I've been taking yoga at a local studio for the past few months now (I love it!) and a big part of a serious yoga practice is cultivating mindfulness, so I've been trying to examine many of the mindless things I do and, hopefully, make them mindful activities instead. In applying it to my life online, I feel like I need to define why I'm there and decide whether I even want to be there. As to the why, I can start with CONNECTION. I remember that being the thing that really got me interested. Being an artist is such a solitary pursuit and the idea of hundreds of friends as close as my computer is very appealing. But, and this is hard to put into words, in some ways it often made me feel even more isolated, more alone. And sometimes, when I wasn't feeling very strong emotionally and my rationality had left for a vacation, left me feeling as hurt and ignored and alone as I had felt on many school playgrounds.

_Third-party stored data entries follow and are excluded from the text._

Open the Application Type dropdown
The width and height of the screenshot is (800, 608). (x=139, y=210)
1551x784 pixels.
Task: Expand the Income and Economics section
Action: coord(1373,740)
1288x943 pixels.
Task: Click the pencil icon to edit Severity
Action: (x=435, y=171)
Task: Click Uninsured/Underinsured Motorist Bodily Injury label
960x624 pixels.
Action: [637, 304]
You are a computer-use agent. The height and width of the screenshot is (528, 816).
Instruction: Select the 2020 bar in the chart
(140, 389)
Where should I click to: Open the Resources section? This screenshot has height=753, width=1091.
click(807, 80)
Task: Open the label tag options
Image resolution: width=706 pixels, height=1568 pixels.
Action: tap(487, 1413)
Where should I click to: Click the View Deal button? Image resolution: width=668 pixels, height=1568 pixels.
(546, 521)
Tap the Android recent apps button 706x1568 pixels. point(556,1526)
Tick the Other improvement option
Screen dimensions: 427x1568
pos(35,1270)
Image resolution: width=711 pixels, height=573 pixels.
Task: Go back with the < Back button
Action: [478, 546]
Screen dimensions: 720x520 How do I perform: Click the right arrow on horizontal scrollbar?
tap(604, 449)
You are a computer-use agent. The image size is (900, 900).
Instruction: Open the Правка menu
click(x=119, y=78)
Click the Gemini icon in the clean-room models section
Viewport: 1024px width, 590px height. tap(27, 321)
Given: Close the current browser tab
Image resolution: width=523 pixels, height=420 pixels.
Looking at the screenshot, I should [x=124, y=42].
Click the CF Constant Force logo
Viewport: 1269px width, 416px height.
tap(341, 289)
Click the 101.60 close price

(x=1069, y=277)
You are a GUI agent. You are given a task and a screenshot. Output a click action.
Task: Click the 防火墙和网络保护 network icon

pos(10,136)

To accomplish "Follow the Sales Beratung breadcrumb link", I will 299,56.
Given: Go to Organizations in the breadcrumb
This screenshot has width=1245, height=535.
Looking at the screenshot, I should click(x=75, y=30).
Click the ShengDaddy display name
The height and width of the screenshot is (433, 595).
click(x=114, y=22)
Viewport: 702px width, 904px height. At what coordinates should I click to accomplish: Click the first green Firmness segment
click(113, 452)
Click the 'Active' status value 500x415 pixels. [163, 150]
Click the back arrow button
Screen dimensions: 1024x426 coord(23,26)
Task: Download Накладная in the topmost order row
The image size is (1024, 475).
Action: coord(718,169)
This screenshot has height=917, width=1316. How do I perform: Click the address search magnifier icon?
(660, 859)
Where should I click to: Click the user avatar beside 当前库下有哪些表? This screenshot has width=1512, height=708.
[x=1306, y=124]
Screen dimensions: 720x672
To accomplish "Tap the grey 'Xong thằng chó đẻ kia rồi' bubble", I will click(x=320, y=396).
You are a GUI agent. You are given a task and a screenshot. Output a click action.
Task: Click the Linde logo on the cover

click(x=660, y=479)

So, what to do? Well, I think if I approach this more mindfully, I can continue to hang out in this imaginary place with all you wonderful people. I would like that. I love the connections I have made, and I miss them. And I miss sharing my artwork and my life with you. So, with an eye on connection, I continue.

For now I leave you with a couple of photos of Spring that I've taken over the past few days.

lake reflections and a duckling!


the sun warming the new leaves on our walnut tree this morning

If you want, you can see more on my Flickr account.

3 comments:

Tina Steele Lindsey said...

I will always treasure you whether you blog or not. I will always feel connected to you. Happy spring, soul sister.

Angela Wales Rockett said...

Thank you so much, Tina. And back at ya! :)

Seth said...

Gorgeous shots Angela. And so glad to be one of the people with who you connect!!